%%
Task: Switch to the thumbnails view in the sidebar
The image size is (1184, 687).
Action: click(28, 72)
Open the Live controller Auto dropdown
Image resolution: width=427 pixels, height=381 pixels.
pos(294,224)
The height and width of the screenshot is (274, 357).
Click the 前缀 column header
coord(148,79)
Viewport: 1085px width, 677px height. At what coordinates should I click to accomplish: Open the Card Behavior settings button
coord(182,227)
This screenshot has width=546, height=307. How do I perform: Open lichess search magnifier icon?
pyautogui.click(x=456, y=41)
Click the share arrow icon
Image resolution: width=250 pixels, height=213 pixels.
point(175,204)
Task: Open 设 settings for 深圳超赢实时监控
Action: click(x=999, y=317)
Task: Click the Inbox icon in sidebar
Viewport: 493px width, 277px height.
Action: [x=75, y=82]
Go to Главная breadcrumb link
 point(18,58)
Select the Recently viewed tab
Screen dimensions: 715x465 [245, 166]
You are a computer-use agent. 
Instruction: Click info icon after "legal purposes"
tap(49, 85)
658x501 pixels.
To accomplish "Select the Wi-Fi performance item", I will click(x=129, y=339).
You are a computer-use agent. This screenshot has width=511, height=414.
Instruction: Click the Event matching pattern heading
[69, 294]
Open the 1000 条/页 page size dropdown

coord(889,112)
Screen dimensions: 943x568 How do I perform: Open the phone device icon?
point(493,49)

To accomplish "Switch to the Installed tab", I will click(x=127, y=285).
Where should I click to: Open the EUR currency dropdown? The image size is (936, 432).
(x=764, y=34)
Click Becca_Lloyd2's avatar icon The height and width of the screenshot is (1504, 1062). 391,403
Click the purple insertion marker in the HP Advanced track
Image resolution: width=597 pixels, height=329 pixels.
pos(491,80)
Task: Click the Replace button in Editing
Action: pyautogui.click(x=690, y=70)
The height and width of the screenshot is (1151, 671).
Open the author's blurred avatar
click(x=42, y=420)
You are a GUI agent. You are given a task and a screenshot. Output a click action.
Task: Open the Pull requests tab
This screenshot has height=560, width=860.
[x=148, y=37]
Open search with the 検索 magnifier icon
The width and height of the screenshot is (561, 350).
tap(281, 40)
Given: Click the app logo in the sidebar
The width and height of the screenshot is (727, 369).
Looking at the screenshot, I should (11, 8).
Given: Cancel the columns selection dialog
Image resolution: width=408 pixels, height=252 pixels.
%%
Problem details:
Make an exact copy of the material above.

Task result:
Task: Switch to the thumbnails view in the sidebar
The image size is (1184, 687).
Action: click(28, 72)
Open the Live controller Auto dropdown
Image resolution: width=427 pixels, height=381 pixels.
pos(294,224)
The height and width of the screenshot is (274, 357).
Click the 前缀 column header
coord(148,79)
Viewport: 1085px width, 677px height. At what coordinates should I click to accomplish: Open the Card Behavior settings button
coord(182,227)
This screenshot has width=546, height=307. How do I perform: Open lichess search magnifier icon?
pyautogui.click(x=456, y=41)
Click the share arrow icon
Image resolution: width=250 pixels, height=213 pixels.
point(175,204)
Task: Open 设 settings for 深圳超赢实时监控
Action: click(x=999, y=317)
Task: Click the Inbox icon in sidebar
Viewport: 493px width, 277px height.
Action: [x=75, y=82]
Go to Главная breadcrumb link
 point(18,58)
Select the Recently viewed tab
Screen dimensions: 715x465 [245, 166]
You are a computer-use agent. 
Instruction: Click info icon after "legal purposes"
tap(49, 85)
658x501 pixels.
To accomplish "Select the Wi-Fi performance item", I will click(x=129, y=339).
You are a computer-use agent. This screenshot has width=511, height=414.
Instruction: Click the Event matching pattern heading
[69, 294]
Open the 1000 条/页 page size dropdown

coord(889,112)
Screen dimensions: 943x568 How do I perform: Open the phone device icon?
point(493,49)

To accomplish "Switch to the Installed tab", I will click(x=127, y=285).
Where should I click to: Open the EUR currency dropdown? The image size is (936, 432).
(x=764, y=34)
Click Becca_Lloyd2's avatar icon The height and width of the screenshot is (1504, 1062). 391,403
Click the purple insertion marker in the HP Advanced track
Image resolution: width=597 pixels, height=329 pixels.
pos(491,80)
Task: Click the Replace button in Editing
Action: pyautogui.click(x=690, y=70)
The height and width of the screenshot is (1151, 671).
Open the author's blurred avatar
click(x=42, y=420)
You are a GUI agent. You are given a task and a screenshot. Output a click action.
Task: Open the Pull requests tab
This screenshot has height=560, width=860.
[x=148, y=37]
Open search with the 検索 magnifier icon
The width and height of the screenshot is (561, 350).
tap(281, 40)
Given: Click the app logo in the sidebar
The width and height of the screenshot is (727, 369).
Looking at the screenshot, I should (11, 8).
Given: Cancel the columns selection dialog
Image resolution: width=408 pixels, height=252 pixels.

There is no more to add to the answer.